Supplementary Figure 5. AKT2 is required for the activation of adipocyte precursors at the onset of obesity in ob/ob mice

(A–B) Weekly intake of SD in raw kilocalories (kCal) (A) or kCal normalized to body weight (B) for the indicated groups of young mice after weaning at 3 weeks of age. Week “3” denotes food intake between the ages of 3 and 4 weeks. (n = 4 for wild-type, n = 3 for ob/ob, n = 7–8 for ob/ob; Akt2) (C–D) H&E-stained sections of VWAT (C) and corresponding adipocyte size measurements (D) for the indicated groups. (n = 7 for ob/ob; Akt2, n = 4 for ob/ob). Significance between indicated groups in (A–B) was calculated using a two-tailed student’s t-test. Significance in (D) was calculated using two-way ANOVA with Bonferroni’s test for multiple comparisons.
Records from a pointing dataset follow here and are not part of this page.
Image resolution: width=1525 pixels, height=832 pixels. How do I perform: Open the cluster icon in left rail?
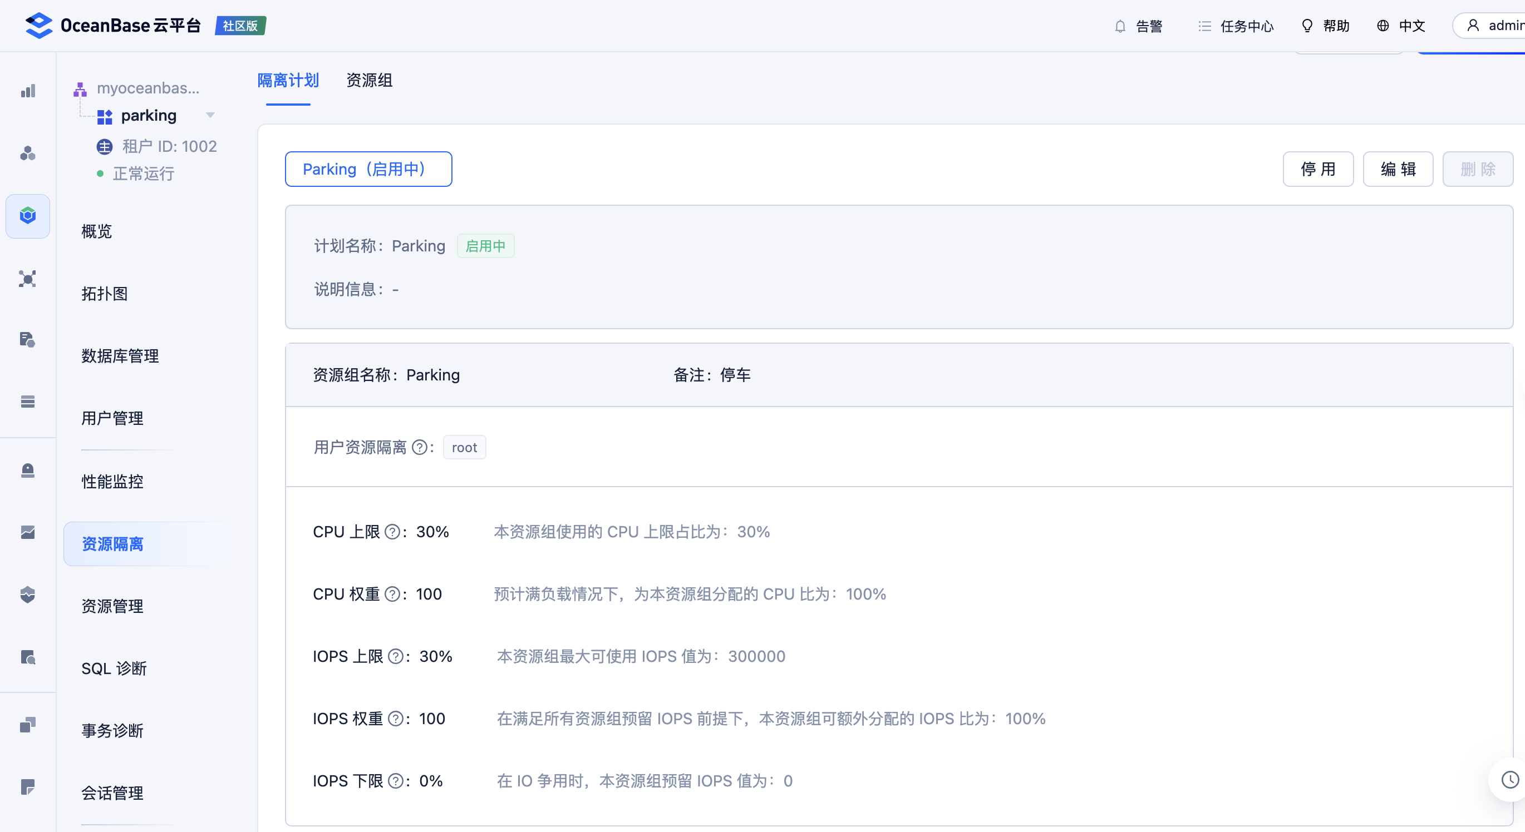pyautogui.click(x=28, y=154)
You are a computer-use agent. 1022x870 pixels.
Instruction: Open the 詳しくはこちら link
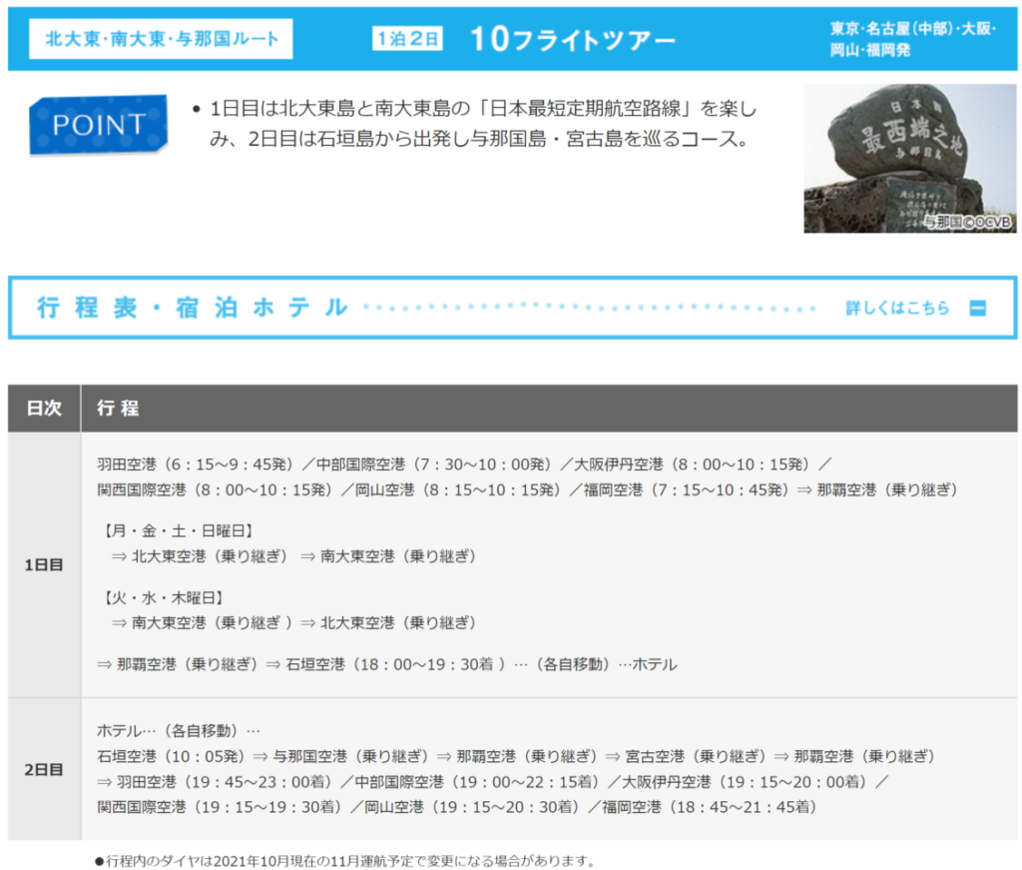[897, 308]
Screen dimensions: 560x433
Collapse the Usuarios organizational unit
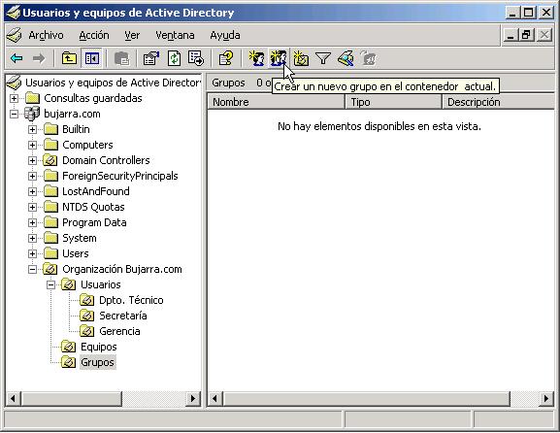[51, 284]
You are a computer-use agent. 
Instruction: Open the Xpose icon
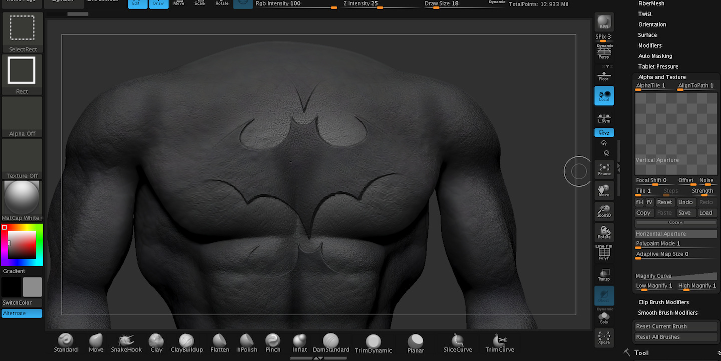[604, 338]
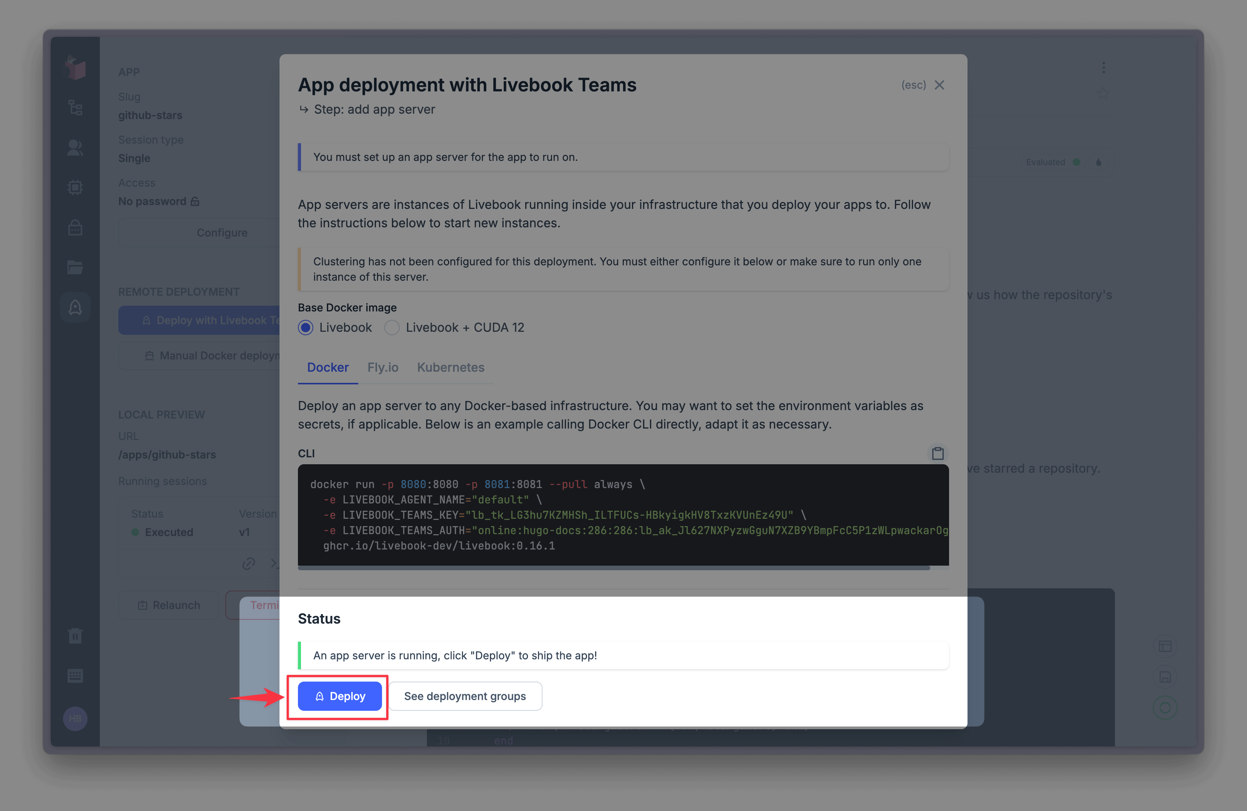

Scale bars in (C) are 50μm. * or a (P<0.05), ** or b (p<0.01), *** or c (P<0.001), **** or d (P<0.0001). For (A–B), * indicates significance of ob/ob over wild-type, † indicates significance of ob/ob; Akt2 over wild-type, and ‡ indicates significance of ob/ob; Akt2 over ob/ob. Exact p-values are listed in Supplementary Table 1. Statistics source data for 5A–B can be found in Supplementary Table 2. Error bars represent mean ± s.e.m.

Supplementary Figure 6. AKT2 is not required for the normal development of white adipose tissue.
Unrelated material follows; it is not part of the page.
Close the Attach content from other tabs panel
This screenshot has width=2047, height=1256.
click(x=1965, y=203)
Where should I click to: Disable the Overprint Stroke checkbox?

(A–B) Confocal images (A) of developing wild-type and Akt2 SWAT stained with LipidTOX (a lipid stain) and Isolectin IB4 (an endothelial cell stain) and (B) corresponding lipid droplet size quantification based on LipidTOX staining (n = 3 mice for all groups except n = 4 mice for Akt2 P5). Each group includes mice from 2–3 different litters. (C) Echo MRI quantification of fat mass from the indicated groups of mice at 6 weeks of age. (n = 13 mice for Akt2 and n = 14 mice for PdgfRα-cre; Akt2). Scale bars in (A) are 50μm. Error bars represent mean ± s.e.m. PX indicates postnatal day X.

Supplementary Figure 7. Uncropped western blots.
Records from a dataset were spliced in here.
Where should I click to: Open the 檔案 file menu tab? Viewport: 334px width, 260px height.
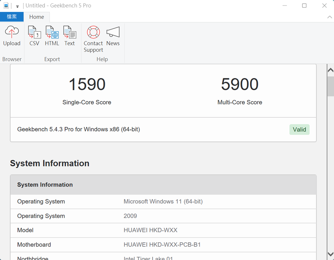tap(12, 17)
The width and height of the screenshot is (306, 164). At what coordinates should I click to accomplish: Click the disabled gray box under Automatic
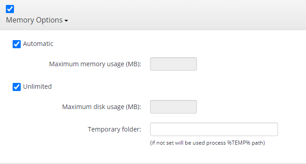174,64
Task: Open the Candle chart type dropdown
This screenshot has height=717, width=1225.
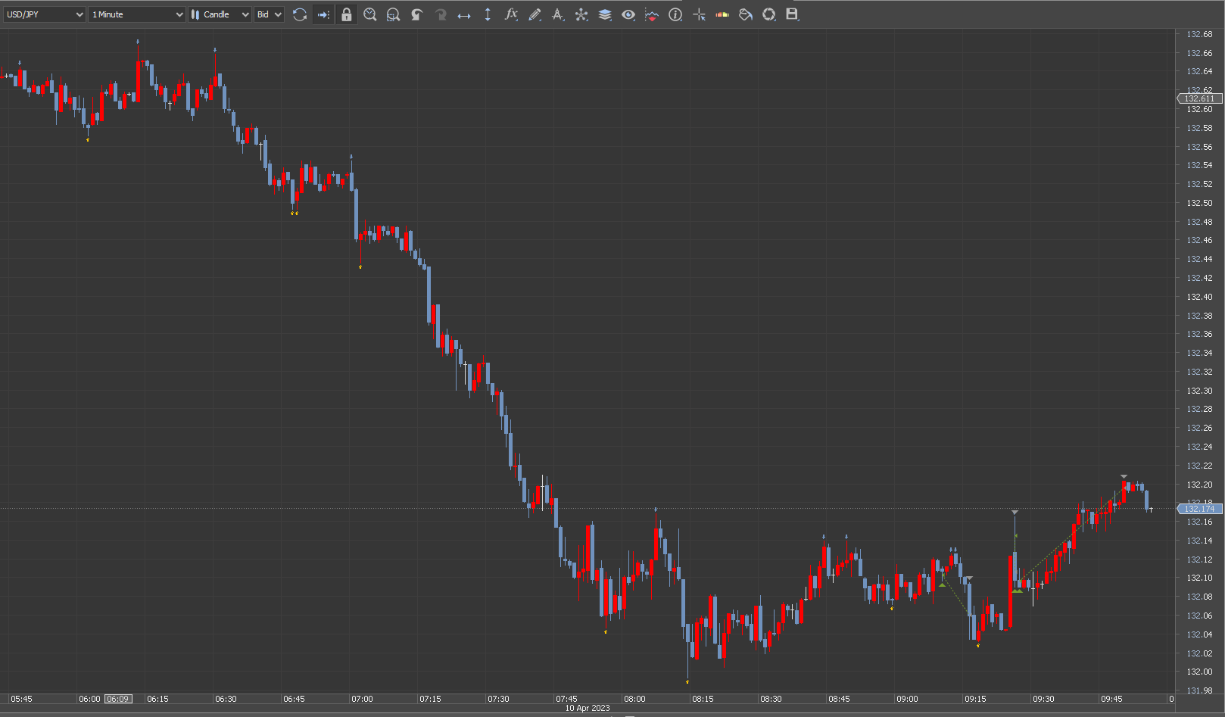Action: (x=220, y=14)
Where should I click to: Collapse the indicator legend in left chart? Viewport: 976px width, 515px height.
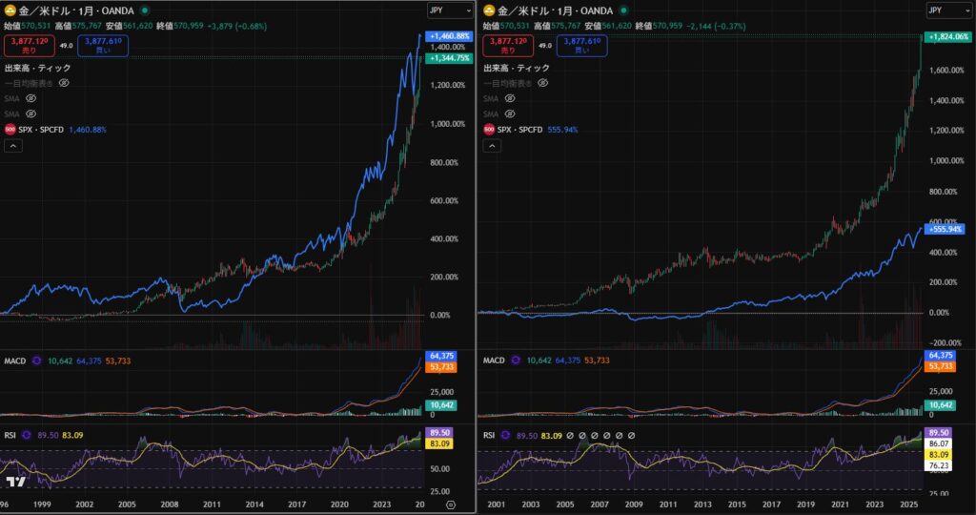click(13, 146)
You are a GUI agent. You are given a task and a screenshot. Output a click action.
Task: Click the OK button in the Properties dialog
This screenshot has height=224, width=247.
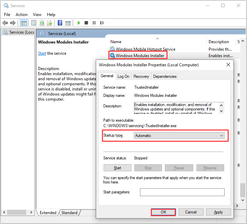click(163, 212)
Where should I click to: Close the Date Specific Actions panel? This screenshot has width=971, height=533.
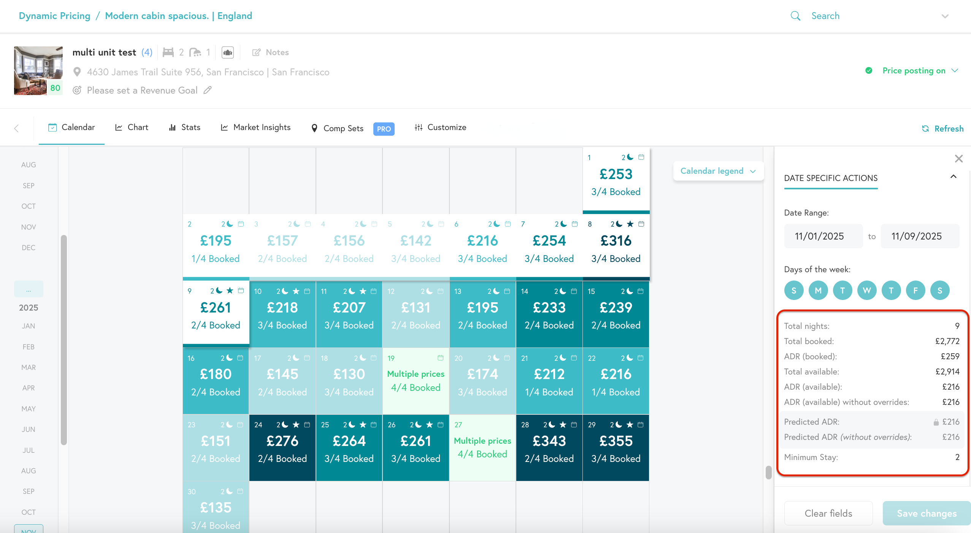coord(958,159)
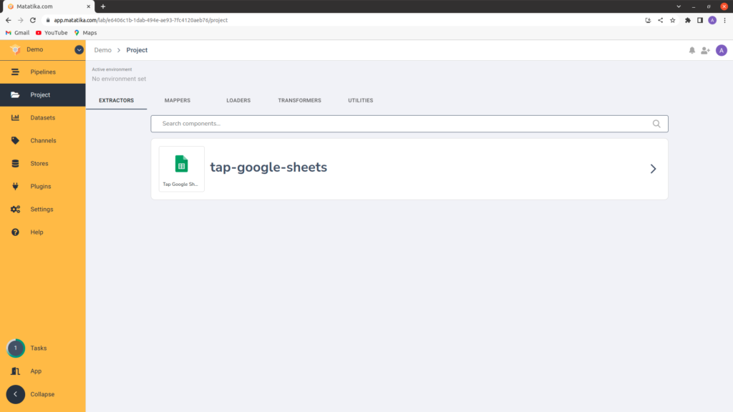
Task: Open the Transformers tab
Action: [299, 101]
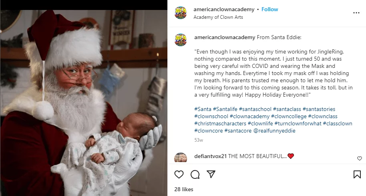Viewport: 366px width, 196px height.
Task: Like the defiantvox21 comment
Action: tap(359, 158)
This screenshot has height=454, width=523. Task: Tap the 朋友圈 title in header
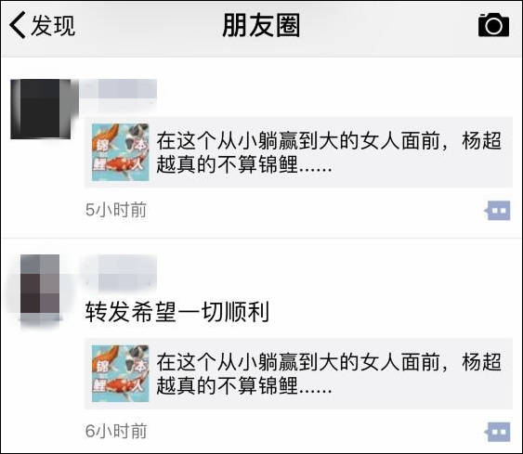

(A–B) Western blots from the experiment in Figure 5A. (C–E) Western blots from the experiment in Figure 5B top panel. (F–H) Western blots from the experiment in Figure 5B bottom panel. (I–J) Western blots from the experiment in Supplementary Figure 3A top panel. (K–L) Western blots from the experiment in Supplementary Figure 3A bottom panel. (M–N) Western blots from the experiment in Supplementary Figure 3E.

Supplementary Table 1. Exact p-values

Exact p-values for statistical tests that show significance.

Supplementary Table 2. Individual data points

Individual data points are reported for experiments with any group containing less than 5 mice, and results not plotted as individual data points in the figures.